Tags Python

This is a brief post on how to draw animated GIFs with Python using matplotlib. I tried the code shown here on a Ubuntu machine with ImageMagick installed. ImageMagick is required for matplotlib to render animated GIFs with the save method.

Here's a sample animated graph:

Animated GIF produced with matplotlib

A couple of things to note:

  1. The scatter part of the graph is unchanging; the line is changing.
  2. The X axis title is changing in each frame.

Here's the code that produces the above:

import sys
import numpy as np
import matplotlib.pyplot as plt
from matplotlib.animation import FuncAnimation

fig, ax = plt.subplots()
fig.set_tight_layout(True)

# Query the figure's on-screen size and DPI. Note that when saving the figure to
# a file, we need to provide a DPI for that separately.
print('fig size: {0} DPI, size in inches {1}'.format(
    fig.get_dpi(), fig.get_size_inches()))

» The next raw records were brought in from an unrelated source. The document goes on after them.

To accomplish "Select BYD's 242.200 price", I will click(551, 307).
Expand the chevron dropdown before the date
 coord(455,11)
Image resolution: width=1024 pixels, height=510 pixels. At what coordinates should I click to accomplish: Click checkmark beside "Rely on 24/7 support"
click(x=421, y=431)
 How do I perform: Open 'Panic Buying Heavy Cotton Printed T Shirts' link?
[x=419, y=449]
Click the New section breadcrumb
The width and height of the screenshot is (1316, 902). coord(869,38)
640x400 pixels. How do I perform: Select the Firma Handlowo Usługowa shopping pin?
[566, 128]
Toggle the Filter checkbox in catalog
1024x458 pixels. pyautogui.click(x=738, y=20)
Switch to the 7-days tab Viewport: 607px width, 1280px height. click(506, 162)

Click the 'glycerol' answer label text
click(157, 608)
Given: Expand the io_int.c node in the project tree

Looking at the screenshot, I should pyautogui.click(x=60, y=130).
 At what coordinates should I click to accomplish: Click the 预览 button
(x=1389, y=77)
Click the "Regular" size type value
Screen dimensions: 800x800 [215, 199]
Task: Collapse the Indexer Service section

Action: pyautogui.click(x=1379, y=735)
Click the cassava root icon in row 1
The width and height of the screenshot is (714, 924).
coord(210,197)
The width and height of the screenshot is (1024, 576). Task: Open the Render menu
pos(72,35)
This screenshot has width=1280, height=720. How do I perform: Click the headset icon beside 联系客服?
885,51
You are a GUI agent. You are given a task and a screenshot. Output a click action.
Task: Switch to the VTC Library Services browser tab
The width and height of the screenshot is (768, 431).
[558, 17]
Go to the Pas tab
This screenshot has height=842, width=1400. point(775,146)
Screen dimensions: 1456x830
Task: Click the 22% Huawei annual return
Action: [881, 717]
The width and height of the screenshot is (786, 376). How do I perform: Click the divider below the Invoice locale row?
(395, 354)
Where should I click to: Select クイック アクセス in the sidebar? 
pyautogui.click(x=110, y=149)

# Plot a scatter that persists (isn't redrawn) and the initial line.
x = np.arange(0, 20, 0.1)
ax.scatter(x, x + np.random.normal(0, 3.0, len(x)))
line, = ax.plot(x, x - 5, 'r-', linewidth=2)

def update(i):
    label = 'timestep {0}'.format(i)
    print(label)
    # Update the line and the axes (with a new xlabel). Return a tuple of
    # "artists" that have to be redrawn for this frame.
    line.set_ydata(x - 5 + i)
    ax.set_xlabel(label)
    return line, ax

if __name__ == '__main__':
    # FuncAnimation will call the 'update' function for each frame; here
    # animating over 10 frames, with an interval of 200ms between frames.
    anim = FuncAnimation(fig, update, frames=np.arange(0, 10), interval=200)
    if len(sys.argv) > 1 and sys.argv[1] == 'save':
        anim.save('line.gif', dpi=80, writer='imagemagick')
    else:
        # plt.show() will just loop the animation forever.
        plt.show()

If you want a fancier theme, install the seaborn library and just add:

import seaborn

Then you'll get this image:

Animated GIF produced with matplotlib, Seaborn scheme

A word of warning on size: even though the GIFs I show here only have 10 frames and the graphics is very bare-bones, they weigh in at around 160K each. AFAIU, animated GIFs don't use cross-frame compression, which makes them very byte-hungry for longer frame sequences. Reducing the number of frames to the bare minimum and making the images smaller (by playing with the figure size and/or DPI in matplotlib) can help alleviate the problem somewhat.